* **Pedido escrito**: Devolva todas as linhas abaixo sem alterar nada, mas deixe as imagens de fora.

····················

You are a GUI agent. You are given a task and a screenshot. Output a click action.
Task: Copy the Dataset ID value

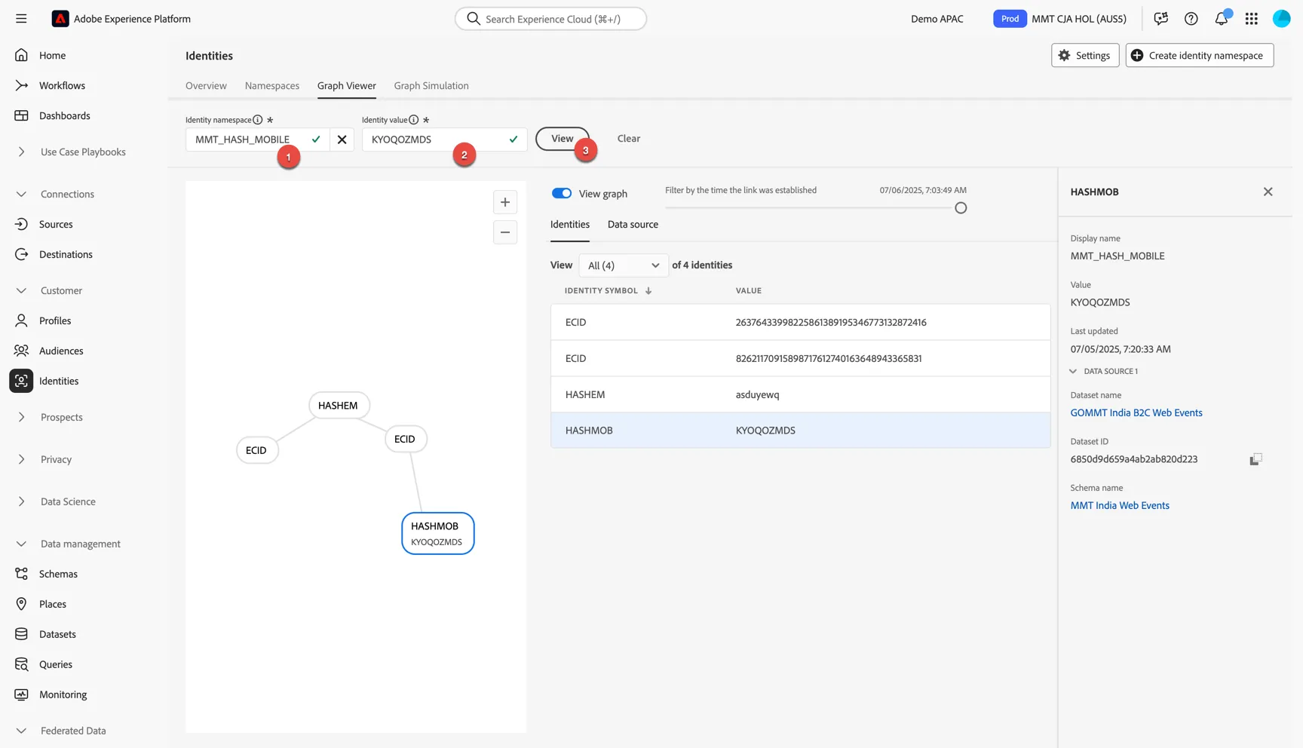point(1255,459)
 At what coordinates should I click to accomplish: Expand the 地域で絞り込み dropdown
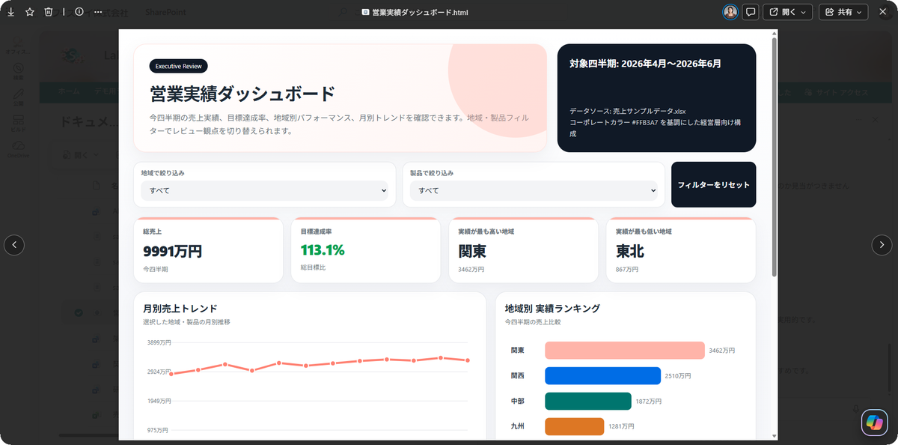coord(265,191)
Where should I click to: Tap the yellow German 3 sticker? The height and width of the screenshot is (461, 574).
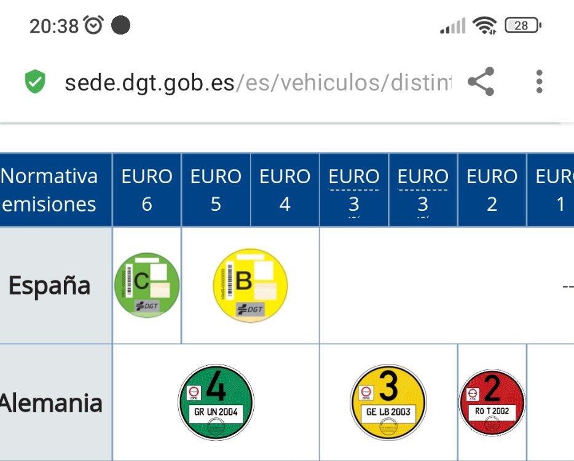pyautogui.click(x=388, y=402)
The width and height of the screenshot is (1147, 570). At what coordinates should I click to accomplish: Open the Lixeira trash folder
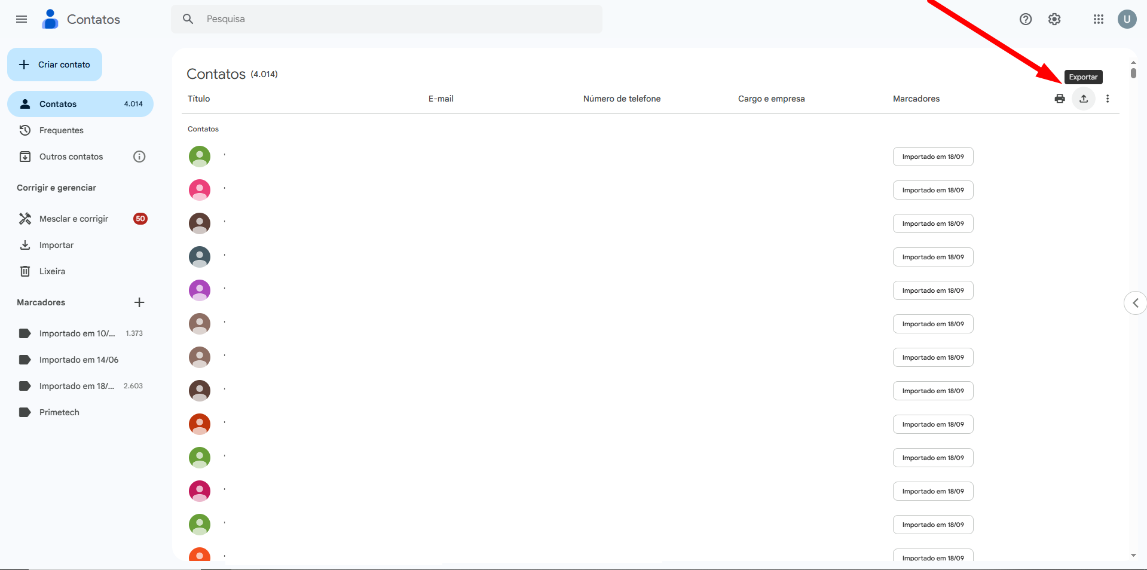52,271
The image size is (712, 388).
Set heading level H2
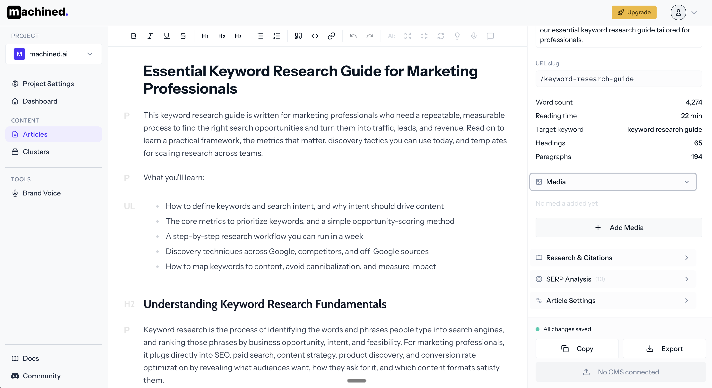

····················

* **Solução da tarefa**:
You are a GUI agent. You are given a task and a screenshot. Output a click action.
Task: Copy the Dataset ID value

point(1255,459)
 At what coordinates should I click to accomplish: Expand the 地域で絞り込み dropdown
coord(265,191)
Where should I click to: Tap the yellow German 3 sticker? The height and width of the screenshot is (461, 574).
pyautogui.click(x=388, y=402)
The width and height of the screenshot is (1147, 570). At what coordinates should I click to accomplish: Open the Lixeira trash folder
52,271
The image size is (712, 388).
Set heading level H2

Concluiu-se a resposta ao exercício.